Would you transcribe the records word for word, please?

(Stored records)
>>

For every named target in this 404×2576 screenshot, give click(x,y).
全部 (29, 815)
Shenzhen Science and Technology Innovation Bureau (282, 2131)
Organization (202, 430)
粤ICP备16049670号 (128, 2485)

<<

OUTPUT OF THE TASK:
For every named target in this 404×2576 screenshot, give click(x,y).
全部 (29, 815)
Shenzhen Science and Technology Innovation Bureau (282, 2131)
Organization (202, 430)
粤ICP备16049670号 (128, 2485)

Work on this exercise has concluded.